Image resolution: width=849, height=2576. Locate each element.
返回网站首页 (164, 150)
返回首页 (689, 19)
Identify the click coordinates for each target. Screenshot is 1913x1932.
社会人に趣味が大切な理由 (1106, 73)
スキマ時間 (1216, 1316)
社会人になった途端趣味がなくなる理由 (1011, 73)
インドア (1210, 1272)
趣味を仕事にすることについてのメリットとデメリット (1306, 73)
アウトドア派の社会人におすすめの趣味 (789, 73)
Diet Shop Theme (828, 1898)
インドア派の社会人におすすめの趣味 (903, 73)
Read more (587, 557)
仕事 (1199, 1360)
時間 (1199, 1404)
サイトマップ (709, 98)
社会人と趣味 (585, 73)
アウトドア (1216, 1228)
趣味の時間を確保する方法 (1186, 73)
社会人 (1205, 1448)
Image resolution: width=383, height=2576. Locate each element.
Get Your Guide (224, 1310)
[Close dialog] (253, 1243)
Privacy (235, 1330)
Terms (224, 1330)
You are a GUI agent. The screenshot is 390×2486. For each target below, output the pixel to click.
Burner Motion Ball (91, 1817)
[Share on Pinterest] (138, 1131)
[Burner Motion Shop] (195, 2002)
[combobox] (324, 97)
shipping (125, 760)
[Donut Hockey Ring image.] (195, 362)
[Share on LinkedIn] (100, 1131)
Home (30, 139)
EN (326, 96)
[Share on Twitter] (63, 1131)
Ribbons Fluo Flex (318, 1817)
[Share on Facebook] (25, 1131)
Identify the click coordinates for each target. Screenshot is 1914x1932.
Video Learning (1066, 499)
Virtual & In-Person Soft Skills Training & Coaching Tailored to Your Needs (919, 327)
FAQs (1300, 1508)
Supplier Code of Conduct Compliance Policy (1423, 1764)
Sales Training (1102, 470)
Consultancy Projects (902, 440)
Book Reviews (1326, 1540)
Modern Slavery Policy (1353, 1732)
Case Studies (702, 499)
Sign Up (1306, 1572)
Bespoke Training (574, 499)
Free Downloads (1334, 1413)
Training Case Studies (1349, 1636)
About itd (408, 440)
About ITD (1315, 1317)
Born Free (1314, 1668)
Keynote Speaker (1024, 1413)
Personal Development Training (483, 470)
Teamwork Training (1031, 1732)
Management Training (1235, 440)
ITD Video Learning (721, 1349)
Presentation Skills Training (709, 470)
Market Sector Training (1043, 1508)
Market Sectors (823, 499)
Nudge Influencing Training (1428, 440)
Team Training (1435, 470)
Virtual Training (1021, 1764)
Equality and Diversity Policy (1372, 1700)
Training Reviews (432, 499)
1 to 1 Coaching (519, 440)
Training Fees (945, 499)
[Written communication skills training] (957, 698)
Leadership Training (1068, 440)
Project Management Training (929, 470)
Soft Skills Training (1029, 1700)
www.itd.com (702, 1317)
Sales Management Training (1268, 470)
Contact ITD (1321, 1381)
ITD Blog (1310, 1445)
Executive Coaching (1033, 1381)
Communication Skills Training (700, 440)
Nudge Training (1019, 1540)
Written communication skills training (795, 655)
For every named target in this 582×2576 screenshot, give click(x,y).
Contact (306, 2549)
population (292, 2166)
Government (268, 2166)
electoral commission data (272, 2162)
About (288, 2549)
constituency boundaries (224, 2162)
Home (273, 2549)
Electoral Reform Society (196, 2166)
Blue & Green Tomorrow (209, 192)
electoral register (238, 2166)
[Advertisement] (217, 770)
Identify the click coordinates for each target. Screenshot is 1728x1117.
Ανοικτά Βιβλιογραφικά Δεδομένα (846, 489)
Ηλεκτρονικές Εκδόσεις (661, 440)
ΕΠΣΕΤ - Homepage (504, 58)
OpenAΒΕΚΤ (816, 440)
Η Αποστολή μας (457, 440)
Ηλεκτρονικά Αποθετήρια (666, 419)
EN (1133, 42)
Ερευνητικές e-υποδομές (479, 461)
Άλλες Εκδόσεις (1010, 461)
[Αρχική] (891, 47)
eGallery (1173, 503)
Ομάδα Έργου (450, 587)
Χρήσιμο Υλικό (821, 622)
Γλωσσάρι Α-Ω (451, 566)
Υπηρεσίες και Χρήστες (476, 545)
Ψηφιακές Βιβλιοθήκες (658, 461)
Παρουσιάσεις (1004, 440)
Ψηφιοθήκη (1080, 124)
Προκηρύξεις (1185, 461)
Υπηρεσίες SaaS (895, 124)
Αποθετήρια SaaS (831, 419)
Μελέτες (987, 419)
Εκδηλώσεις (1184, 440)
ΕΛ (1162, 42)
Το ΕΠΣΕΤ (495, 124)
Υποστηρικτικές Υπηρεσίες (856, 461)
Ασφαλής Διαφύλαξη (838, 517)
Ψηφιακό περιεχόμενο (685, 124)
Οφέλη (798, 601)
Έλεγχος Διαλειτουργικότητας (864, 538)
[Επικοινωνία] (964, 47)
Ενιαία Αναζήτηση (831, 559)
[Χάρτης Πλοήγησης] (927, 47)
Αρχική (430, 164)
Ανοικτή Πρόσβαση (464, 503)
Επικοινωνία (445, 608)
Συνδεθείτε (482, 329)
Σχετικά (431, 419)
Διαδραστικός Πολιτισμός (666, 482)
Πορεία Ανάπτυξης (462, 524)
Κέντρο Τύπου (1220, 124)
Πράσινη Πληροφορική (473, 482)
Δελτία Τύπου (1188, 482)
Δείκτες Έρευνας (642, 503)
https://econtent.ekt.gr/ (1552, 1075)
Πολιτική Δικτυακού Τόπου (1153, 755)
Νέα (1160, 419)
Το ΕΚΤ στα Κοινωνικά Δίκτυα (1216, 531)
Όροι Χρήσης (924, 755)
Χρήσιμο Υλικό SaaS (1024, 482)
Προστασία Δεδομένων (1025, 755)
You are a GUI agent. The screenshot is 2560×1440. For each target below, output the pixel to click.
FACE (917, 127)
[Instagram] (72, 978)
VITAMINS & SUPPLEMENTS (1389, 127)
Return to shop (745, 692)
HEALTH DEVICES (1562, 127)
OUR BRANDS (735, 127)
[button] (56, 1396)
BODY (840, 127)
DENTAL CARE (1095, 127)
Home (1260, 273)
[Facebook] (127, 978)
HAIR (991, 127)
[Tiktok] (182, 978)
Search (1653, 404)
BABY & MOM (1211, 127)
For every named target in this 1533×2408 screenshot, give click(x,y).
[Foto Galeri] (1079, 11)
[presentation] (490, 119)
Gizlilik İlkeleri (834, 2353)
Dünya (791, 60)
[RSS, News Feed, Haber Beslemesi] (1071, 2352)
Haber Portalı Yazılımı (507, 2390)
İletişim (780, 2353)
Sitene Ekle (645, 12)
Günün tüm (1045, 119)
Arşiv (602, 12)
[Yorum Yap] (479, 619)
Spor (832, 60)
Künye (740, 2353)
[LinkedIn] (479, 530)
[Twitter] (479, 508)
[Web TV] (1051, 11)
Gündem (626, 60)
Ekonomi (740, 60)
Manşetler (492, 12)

____

--- Try it ---
Every line above with the string "Burner" in it needs to be copied.

--- Exercise answer ---
Burner Motion Ball (91, 1817)
[Burner Motion Shop] (195, 2002)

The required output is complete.